迷宮の魂


 和也との関係がより深くなるのに然程時間は掛からなかった。まるで堪えていたものが堰を切ったかのように、互いの想いがぶつかり、交じり合った。

 智恵美は和也を愛していると自覚し、その事を言葉にした。和也は何度も信じられないと言いながらも、明らかになった互いの想いに我を忘れたかのようにのめり込んでいった。

「僕は最初に見たときからそう思った」

 と、智恵美が言ってくれた、愛してる、の言葉に繋げた。

 和也の意識は智恵美で埋め尽くされ、まるで他の事は目に入らぬかのようで、そういった変化は誰の眼にも明らかとなって行った。

 当然の如く智恵美との仲が取り沙汰されるようになった。特に敬子はそういう関係になる前から二人の仲を危惧していたから、以前にも増して智恵美を悪く言うようになった。

「お前は何年も刑務所に入っていたから、普通の人間よりも世間知らずになってんのよ。亭主も子供も居る女に玩ばれているだけなんだから。最後に泣きを見るのはお前なんだよ」

「彼女の何が判るんだ。俺は人を好きになっちゃいけないのか」

「何もそんな事を言ってんじゃないよ。よりによってあんな女じゃなくてもって言ってるのよ」

「彼女じゃなきゃ駄目なんだ」

 そんな言い争いが絶えなくなった。

 二人の関係が少しずつ周囲の知るところになって行けば、当然、智恵美の夫である篤の耳にも伝わる。

 智恵美が和也との関係を問い質され、篤に殴られて怪我をした。

 顔の腫れが引くまで店を休む事になった智恵美の元へ、和也がやって来たのはゴールデンウイークを間近に控えた4月の中頃の事であった。

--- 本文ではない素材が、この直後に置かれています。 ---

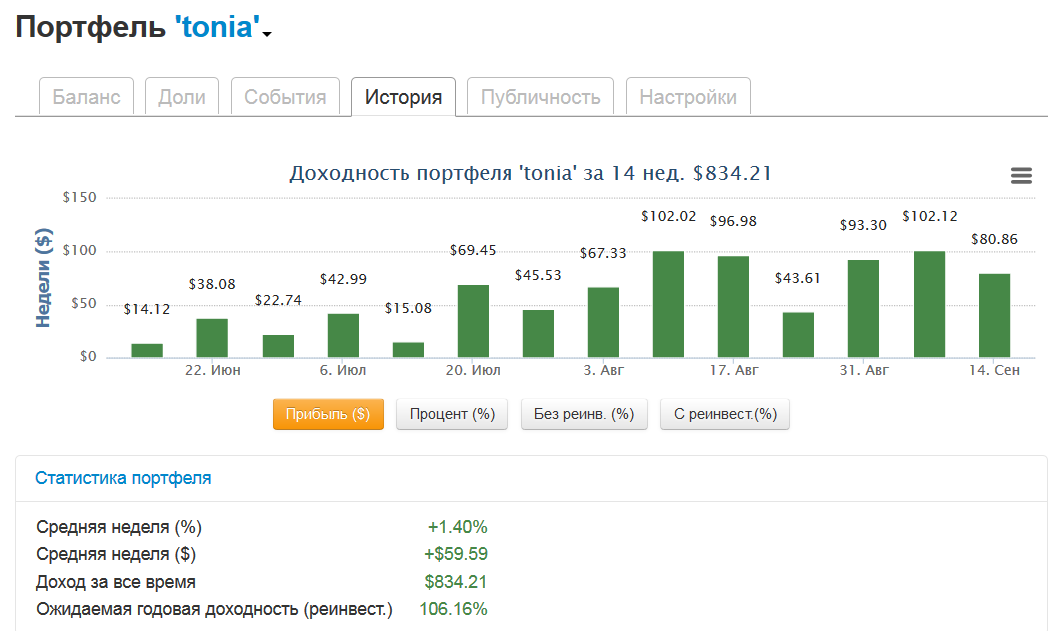
Task: Click the Статистика портфеля heading
Action: pyautogui.click(x=123, y=478)
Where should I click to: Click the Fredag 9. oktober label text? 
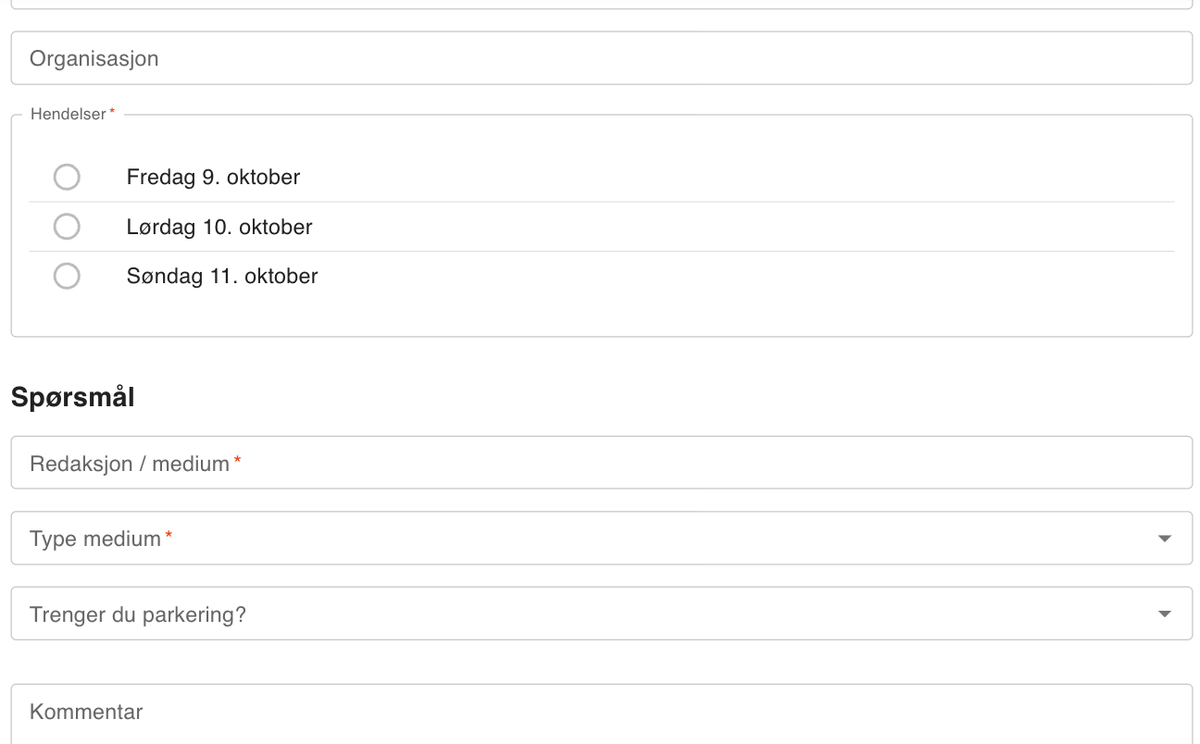coord(213,177)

 智恵美は二人の娘を寝かし付け、する事なしに居間でテレビを観ていた。

 玄関の呼び鈴が鳴るのを聞いた智恵美は、時計に目をやり、夫の帰りにしては早過ぎるから誰だろうと首を傾げた。出てみると、和也が息を切らしながら立っていた。

「どうしたの?」

 玄関先で立ったままの和也の目は、篤に殴られた痕の残った智恵美の顔をじっと見つめていた。